Одним из любимых блюд местных племён и кланов как в походе, так и в повседневной жизни являлась кровяная похлёбка — скинутые в кожаный мешок мясные и жировые обрезки, особенно с голов, или остатки с костей, которые нельзя было утащить с собой в виду их тяжести, вплоть до кожи, копыт, хвостов, ног/лап, степные травы: колосья житняка, рубленные побеги молодого качима (он же перекати-поле), листочки колючей курчавки, листья мелкой кустарниковой вишни (и прочих трав, что имеют интересные для каждой отдельной особи оттенки запаха, что порой приводит к интересным результатам) и всё залито собранной кровью. Кровь сцеживали тоже по-разному: либо по чуть-чуть у зверей (и рабов, но это наказывалось) через надрезы, либо после охоты, вскрывая грудину у перевернутой на спину туши убитой твари и вычерпывая оттуда, либо часто просто брали за ноги и просто поднимали вверх, и тогда через шею, где уже не было головы, озерцо крови вытекало в подставленную ёмкость.

Кровавую похлёбку часто даже не варили, так как или времени не было, или топлива, или ночью чтобы не выдать своё местоположение огнём. Потому сваливали все ингредиенты в кожаный мешок и таскали за спиной весь день или два, а то и больше, а потом уже ели/пили получившуюся настоявшуюся густую «похлёбку».

Потому такие моменты в войске, где были собраны разные расы, периодически случались, как сейчас:

— Хлебай давай-давай! Вкусно!

А в ответ звуки рвотных позывов, издаваемых не привыкшим к подобному Курту.

Впрочем, на удивление, тот же Шлиц отреагировал на это блюдо нормально:

— У нас похожее блюдо называют шварцзауэр, а у соседей — блютгемюз, правда там это обычно проваривают…

— Давайте вернёмся к тому, что ещё забыли обсудить. Вопросы у кого-нибудь есть?

— Зачем нам вообще что-то заказывать именно у гномов?

— Потому что они настоящие мастера, делающие качественные и уникальные вещи.

— Гномы, мерзкие коротышки… Зачем мы с ними только общаемся…

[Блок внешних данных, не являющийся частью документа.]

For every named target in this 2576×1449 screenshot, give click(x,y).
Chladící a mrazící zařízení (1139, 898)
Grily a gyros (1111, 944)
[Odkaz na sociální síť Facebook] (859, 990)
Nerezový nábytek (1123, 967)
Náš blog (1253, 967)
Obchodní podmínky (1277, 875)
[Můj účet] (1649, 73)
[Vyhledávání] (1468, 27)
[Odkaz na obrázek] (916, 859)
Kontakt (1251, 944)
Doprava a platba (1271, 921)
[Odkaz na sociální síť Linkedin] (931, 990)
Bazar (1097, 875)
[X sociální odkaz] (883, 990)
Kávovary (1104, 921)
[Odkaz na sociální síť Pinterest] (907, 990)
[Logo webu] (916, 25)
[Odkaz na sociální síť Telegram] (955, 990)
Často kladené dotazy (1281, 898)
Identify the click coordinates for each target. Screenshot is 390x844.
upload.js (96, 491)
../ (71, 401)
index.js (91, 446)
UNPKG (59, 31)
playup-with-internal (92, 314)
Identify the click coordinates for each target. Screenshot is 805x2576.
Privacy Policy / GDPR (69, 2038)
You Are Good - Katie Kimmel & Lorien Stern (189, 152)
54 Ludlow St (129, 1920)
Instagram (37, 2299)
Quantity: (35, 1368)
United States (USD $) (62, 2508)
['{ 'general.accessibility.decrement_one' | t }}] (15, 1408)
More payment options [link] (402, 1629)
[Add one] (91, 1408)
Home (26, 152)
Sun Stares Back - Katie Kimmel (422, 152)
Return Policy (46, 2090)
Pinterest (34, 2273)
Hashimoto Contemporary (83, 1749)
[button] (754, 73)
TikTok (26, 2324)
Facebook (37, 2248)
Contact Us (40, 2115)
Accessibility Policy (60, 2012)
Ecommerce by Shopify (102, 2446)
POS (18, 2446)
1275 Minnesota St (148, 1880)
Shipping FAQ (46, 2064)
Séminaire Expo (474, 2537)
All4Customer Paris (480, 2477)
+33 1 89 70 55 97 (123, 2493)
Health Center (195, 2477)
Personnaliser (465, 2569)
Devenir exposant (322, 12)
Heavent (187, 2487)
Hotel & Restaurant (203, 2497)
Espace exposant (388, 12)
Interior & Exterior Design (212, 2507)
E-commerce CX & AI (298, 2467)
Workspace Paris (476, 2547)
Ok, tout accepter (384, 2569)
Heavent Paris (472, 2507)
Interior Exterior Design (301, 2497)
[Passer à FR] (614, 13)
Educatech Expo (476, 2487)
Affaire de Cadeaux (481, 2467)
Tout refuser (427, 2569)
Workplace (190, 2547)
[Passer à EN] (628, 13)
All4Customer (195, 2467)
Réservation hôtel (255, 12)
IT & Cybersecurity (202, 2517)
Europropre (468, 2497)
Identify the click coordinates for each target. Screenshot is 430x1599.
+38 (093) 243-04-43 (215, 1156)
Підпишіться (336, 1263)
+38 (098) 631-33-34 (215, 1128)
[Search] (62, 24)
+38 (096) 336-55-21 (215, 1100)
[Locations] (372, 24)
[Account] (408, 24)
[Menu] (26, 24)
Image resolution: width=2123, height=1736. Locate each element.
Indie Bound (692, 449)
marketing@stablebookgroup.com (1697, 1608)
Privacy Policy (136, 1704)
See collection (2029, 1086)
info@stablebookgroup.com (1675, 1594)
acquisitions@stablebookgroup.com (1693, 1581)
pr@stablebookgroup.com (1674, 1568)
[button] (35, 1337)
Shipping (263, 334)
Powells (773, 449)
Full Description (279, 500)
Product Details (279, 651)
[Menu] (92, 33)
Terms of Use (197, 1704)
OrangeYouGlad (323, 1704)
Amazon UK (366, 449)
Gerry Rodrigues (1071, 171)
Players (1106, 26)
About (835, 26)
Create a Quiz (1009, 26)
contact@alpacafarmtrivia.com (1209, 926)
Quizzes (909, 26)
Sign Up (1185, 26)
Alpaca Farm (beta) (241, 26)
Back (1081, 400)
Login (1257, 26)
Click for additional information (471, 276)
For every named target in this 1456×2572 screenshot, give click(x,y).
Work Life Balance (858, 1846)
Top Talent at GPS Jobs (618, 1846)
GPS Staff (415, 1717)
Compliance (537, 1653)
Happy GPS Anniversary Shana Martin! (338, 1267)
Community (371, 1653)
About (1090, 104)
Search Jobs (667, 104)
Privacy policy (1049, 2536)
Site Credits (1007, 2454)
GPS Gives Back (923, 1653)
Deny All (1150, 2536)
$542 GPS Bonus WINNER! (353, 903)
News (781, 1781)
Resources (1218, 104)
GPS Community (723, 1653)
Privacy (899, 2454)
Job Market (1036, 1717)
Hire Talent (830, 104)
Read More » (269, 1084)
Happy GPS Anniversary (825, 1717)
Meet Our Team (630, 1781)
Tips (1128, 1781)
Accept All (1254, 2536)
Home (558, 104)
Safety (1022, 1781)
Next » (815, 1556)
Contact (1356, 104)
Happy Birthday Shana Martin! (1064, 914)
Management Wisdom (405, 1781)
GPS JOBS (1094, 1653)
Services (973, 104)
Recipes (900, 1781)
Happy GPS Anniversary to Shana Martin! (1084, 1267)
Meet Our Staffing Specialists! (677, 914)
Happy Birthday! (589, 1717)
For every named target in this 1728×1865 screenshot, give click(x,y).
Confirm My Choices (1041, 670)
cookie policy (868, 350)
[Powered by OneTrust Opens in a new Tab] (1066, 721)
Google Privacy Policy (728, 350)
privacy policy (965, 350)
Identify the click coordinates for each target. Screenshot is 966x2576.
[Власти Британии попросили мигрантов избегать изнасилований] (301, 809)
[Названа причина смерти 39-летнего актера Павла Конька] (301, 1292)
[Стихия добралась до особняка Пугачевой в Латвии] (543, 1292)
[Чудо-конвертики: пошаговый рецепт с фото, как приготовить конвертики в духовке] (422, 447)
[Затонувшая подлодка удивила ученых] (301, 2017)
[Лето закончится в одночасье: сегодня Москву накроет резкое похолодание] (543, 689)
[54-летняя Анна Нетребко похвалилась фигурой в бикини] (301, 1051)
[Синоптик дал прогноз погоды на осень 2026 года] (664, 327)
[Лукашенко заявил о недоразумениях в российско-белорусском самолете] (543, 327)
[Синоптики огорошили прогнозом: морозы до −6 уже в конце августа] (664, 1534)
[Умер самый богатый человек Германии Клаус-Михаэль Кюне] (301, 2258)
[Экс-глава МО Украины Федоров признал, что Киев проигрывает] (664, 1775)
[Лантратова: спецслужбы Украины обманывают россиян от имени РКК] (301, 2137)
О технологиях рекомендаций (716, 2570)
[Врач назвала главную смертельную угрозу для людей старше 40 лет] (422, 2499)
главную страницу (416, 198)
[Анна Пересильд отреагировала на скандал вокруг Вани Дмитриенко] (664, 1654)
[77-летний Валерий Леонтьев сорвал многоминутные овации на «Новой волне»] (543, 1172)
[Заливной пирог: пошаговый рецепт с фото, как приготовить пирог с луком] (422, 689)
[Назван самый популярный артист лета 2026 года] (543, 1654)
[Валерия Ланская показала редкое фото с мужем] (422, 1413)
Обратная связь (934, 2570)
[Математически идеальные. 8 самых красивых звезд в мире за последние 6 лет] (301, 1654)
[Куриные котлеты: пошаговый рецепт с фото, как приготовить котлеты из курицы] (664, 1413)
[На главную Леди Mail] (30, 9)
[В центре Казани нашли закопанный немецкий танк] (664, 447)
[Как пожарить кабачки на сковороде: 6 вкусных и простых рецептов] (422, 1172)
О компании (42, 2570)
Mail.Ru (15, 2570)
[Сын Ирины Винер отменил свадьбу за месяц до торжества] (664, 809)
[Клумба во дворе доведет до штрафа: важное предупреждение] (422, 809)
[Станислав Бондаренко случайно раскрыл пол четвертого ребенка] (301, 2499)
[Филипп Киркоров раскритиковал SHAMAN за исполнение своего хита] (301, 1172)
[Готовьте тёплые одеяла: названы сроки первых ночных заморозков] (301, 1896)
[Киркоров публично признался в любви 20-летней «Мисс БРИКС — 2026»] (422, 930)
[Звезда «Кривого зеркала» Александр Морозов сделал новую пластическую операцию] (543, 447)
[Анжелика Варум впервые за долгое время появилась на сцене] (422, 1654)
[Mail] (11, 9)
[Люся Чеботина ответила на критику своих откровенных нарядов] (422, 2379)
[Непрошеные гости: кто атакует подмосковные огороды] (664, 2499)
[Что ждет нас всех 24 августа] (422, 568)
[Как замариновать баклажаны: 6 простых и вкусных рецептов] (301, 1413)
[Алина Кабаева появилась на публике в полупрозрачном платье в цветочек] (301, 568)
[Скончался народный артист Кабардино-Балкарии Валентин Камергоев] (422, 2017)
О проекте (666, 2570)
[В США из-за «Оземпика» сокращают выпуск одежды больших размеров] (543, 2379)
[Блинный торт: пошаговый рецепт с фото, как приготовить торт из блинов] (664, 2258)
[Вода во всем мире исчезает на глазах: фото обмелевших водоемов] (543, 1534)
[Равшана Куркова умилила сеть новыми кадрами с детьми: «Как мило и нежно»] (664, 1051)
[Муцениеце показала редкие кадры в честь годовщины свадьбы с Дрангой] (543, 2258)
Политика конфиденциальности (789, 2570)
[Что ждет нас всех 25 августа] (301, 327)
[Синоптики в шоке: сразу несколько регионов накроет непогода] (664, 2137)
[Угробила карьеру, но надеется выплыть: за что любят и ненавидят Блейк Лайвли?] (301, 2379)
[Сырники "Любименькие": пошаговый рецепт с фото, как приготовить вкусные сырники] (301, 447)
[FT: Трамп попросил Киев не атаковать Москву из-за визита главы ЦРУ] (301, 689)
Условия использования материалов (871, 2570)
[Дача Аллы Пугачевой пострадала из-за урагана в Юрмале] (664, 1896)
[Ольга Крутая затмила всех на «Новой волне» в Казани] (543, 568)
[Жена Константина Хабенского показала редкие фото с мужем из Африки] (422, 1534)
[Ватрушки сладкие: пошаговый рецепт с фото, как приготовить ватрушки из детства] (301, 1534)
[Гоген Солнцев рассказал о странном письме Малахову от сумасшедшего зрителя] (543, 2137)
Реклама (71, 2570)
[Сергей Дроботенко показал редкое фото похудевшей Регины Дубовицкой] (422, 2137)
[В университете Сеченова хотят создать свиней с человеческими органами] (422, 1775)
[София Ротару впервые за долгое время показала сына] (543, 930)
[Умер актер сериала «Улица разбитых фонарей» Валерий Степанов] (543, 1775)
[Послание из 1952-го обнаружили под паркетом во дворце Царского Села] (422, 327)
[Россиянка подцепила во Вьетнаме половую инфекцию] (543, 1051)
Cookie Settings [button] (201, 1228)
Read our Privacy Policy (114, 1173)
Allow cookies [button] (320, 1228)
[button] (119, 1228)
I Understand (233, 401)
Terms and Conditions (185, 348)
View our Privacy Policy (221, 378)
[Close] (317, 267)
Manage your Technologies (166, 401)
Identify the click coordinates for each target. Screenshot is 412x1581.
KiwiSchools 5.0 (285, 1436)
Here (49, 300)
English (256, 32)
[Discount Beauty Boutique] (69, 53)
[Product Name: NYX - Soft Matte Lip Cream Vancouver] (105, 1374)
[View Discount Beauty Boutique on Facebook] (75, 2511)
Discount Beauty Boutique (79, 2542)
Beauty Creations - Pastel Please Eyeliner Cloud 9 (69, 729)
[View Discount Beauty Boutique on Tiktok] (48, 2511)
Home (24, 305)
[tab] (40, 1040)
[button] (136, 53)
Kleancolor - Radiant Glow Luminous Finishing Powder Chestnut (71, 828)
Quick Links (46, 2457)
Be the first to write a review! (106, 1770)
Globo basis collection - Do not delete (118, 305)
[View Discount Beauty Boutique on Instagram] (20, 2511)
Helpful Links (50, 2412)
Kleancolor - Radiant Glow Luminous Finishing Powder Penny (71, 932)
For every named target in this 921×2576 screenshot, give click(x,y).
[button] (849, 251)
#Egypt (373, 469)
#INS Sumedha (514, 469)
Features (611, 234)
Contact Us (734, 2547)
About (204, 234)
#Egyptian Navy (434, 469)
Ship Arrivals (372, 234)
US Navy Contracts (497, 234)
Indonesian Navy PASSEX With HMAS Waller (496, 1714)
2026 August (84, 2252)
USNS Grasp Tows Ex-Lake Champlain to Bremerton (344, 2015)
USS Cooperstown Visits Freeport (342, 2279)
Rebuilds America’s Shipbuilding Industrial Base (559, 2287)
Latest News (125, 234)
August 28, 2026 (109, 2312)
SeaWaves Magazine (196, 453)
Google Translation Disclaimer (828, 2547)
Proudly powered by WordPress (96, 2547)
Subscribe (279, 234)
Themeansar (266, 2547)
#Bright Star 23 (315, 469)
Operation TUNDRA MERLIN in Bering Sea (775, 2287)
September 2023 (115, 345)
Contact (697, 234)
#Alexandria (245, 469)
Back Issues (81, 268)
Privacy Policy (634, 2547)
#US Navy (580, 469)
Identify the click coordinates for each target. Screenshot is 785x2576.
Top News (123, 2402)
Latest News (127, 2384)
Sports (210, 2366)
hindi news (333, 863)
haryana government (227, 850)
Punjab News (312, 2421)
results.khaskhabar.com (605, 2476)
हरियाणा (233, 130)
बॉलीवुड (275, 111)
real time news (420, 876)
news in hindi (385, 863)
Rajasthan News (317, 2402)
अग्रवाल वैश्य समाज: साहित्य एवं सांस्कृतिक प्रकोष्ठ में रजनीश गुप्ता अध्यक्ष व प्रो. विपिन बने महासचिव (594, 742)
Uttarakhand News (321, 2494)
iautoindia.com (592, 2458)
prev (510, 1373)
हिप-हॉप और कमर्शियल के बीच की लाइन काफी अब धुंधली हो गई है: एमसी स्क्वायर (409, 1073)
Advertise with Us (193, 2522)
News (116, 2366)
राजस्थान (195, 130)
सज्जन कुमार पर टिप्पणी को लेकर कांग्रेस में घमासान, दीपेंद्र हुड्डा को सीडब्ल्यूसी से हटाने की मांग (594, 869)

— Почему ты к ним так относишься?

— Они… они пахнут плохо… Да и живут они слишком рядом! А это уже повод не любить! Соседи для того, чтобы воевать, а сосед соседа — чтобы дружить и помогать! Всегда так было.

Крысы затрещали одобрительно на эти слова Струха.

Лекарь Одд, что и так сидел как на иголках, выпрямился во весь рост, напоминая швейную тонкую иголку, что так и хочет кого-то уколоть:

— Я хотел узнать, почему людей сделали рабами, а не отправили в рабочие отряды, как вами было обещано ранее всем людям вашего племени?

— Хьяльти, ты сейчас о каких людях говоришь?

— Я говорю о наёмниках, тех воинах, что сражались против нас на Червивых холмах! Разве они не заслужили того, чтобы дать им возможность жить или работать на лучших условиях? Люди же равны в правах с… с вашим видом! Вы нарушили обещание!

— А ты думаешь почему их назвали экорше-живодёры? Откуда такая слава? А?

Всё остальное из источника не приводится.